**Exercise aim**
Exactly the lines from the start of the data through the line containing "This screenshot has width=1209, height=933." should be output, with both ends kept and nothing added.

**Supplied records**
--- START ---

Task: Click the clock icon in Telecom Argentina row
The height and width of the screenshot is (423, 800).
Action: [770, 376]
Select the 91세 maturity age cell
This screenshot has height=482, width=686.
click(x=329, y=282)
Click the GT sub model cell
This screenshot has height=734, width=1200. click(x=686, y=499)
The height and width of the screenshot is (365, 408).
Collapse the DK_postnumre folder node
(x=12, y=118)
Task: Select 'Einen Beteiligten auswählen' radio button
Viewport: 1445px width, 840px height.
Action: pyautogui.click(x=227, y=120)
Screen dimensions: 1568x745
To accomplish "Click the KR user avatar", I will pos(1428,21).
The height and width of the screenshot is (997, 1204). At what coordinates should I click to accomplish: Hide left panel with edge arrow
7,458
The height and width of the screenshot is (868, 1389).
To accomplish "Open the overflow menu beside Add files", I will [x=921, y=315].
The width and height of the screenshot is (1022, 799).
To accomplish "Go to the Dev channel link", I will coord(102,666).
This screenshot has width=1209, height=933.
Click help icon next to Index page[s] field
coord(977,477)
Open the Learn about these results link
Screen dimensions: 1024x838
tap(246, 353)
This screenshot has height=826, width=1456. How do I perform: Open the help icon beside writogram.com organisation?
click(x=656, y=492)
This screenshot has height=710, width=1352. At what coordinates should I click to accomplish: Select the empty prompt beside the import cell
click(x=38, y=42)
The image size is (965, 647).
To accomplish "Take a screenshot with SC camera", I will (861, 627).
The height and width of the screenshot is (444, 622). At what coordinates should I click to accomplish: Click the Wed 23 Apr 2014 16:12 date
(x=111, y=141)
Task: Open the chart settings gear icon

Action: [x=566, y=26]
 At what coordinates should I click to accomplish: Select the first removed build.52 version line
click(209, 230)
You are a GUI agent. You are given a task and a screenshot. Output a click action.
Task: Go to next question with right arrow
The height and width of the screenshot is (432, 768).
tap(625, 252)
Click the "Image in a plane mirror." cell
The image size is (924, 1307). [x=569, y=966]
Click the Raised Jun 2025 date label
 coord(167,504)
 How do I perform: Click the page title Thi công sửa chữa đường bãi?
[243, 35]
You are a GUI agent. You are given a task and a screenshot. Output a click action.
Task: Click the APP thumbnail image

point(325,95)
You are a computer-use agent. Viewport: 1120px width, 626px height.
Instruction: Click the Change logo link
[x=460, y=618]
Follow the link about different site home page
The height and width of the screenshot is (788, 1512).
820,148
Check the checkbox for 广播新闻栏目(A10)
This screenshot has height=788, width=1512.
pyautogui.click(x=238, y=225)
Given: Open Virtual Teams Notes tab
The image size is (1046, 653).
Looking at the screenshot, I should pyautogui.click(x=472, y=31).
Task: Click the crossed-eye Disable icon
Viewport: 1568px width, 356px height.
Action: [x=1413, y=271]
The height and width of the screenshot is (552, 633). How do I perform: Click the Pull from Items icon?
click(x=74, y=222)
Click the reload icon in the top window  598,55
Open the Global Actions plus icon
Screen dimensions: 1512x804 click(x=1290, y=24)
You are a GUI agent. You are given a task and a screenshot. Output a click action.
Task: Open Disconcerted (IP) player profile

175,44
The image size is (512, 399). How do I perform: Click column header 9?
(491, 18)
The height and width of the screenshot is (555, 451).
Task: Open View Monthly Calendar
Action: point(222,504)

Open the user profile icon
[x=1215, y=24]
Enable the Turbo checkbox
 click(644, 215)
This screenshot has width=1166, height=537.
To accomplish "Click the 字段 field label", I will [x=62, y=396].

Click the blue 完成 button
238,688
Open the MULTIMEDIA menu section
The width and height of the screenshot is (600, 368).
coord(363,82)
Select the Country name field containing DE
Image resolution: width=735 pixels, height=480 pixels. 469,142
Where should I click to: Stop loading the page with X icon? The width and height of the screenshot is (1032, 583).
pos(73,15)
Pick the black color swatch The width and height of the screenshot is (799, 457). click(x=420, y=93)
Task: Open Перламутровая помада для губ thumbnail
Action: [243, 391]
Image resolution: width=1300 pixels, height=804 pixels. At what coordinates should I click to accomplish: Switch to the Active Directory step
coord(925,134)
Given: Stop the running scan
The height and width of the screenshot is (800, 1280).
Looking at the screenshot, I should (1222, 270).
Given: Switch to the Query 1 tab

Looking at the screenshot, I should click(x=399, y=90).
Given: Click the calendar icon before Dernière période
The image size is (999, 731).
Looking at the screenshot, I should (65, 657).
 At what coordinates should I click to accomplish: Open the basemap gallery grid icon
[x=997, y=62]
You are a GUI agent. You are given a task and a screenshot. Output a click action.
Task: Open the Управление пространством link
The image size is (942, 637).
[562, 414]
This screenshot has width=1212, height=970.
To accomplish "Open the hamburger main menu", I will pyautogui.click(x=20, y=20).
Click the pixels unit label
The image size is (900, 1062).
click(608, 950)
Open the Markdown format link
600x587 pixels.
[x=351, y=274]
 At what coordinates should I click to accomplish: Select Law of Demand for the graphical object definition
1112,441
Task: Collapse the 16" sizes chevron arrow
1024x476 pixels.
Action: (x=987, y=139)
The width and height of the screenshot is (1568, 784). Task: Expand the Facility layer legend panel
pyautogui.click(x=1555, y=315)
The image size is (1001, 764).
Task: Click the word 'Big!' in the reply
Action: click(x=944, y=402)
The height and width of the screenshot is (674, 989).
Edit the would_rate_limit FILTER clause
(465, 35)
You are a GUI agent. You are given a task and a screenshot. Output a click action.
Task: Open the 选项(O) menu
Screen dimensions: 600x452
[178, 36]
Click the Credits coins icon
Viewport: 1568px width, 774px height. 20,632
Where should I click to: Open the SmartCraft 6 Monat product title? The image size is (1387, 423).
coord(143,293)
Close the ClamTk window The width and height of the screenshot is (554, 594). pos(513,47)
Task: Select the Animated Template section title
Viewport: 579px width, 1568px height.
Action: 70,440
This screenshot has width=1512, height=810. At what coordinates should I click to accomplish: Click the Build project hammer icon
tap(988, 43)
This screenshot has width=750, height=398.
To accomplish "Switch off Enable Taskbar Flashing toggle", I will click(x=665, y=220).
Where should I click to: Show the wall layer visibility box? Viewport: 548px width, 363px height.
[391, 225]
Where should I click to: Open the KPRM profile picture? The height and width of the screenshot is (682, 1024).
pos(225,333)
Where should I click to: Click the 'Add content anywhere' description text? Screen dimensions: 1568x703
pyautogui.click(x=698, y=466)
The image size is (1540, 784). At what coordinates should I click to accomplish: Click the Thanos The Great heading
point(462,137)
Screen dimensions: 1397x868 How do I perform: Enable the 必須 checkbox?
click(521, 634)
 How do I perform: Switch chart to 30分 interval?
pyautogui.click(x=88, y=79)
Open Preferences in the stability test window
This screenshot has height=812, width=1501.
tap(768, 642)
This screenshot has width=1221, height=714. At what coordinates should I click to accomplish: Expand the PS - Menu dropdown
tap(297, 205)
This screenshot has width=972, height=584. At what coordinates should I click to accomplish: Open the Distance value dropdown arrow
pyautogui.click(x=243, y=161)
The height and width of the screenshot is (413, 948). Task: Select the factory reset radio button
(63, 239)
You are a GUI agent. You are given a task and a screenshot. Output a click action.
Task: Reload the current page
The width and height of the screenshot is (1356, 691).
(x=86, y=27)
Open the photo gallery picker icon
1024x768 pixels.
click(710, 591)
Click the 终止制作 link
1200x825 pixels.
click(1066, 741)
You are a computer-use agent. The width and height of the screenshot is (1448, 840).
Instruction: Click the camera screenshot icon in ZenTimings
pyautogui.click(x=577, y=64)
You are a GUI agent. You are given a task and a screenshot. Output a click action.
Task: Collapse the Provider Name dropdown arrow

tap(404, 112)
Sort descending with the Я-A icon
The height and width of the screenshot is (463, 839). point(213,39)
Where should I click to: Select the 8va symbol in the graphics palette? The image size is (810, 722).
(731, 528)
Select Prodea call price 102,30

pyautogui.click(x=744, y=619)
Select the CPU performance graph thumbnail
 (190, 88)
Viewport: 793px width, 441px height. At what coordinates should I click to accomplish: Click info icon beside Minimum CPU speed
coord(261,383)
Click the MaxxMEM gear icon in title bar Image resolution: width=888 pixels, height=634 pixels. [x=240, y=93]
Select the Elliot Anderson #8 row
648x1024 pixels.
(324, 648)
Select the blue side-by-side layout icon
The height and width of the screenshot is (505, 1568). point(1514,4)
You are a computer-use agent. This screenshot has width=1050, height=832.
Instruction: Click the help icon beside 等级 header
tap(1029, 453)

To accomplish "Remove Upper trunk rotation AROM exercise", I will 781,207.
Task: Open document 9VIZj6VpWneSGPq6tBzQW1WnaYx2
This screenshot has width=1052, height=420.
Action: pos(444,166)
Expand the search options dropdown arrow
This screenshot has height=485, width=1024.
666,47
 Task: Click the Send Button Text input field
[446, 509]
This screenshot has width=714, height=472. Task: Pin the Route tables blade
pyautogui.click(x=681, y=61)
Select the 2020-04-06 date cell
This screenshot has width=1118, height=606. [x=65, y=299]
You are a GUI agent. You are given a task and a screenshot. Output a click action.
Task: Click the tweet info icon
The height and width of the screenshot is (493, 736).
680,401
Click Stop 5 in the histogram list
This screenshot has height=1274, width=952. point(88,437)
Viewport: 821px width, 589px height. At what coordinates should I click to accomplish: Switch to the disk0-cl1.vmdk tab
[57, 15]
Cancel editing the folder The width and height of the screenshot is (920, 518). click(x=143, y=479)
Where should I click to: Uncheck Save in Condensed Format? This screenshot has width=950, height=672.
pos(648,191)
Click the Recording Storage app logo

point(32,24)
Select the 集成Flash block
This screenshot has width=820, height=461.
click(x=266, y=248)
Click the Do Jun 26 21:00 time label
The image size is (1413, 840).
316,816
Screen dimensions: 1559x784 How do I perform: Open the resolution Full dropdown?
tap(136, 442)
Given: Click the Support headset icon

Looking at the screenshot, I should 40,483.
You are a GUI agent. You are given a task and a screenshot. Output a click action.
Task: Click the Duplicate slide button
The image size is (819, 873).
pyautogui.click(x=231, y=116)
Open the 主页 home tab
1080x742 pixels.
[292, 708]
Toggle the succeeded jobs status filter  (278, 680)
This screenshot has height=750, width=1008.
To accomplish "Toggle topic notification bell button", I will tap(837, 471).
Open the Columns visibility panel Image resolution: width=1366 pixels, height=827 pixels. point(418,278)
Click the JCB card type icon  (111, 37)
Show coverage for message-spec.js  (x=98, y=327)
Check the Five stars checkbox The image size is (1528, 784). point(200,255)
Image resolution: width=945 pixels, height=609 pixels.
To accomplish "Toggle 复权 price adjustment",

--- END ---

**Written response**
Task: Click the clock icon in Telecom Argentina row
The height and width of the screenshot is (423, 800).
Action: [770, 376]
Select the 91세 maturity age cell
This screenshot has height=482, width=686.
click(x=329, y=282)
Click the GT sub model cell
This screenshot has height=734, width=1200. click(x=686, y=499)
The height and width of the screenshot is (365, 408).
Collapse the DK_postnumre folder node
(x=12, y=118)
Task: Select 'Einen Beteiligten auswählen' radio button
Viewport: 1445px width, 840px height.
Action: pyautogui.click(x=227, y=120)
Screen dimensions: 1568x745
To accomplish "Click the KR user avatar", I will pos(1428,21).
The height and width of the screenshot is (997, 1204). At what coordinates should I click to accomplish: Hide left panel with edge arrow
7,458
The height and width of the screenshot is (868, 1389).
To accomplish "Open the overflow menu beside Add files", I will [x=921, y=315].
The width and height of the screenshot is (1022, 799).
To accomplish "Go to the Dev channel link", I will coord(102,666).
This screenshot has width=1209, height=933.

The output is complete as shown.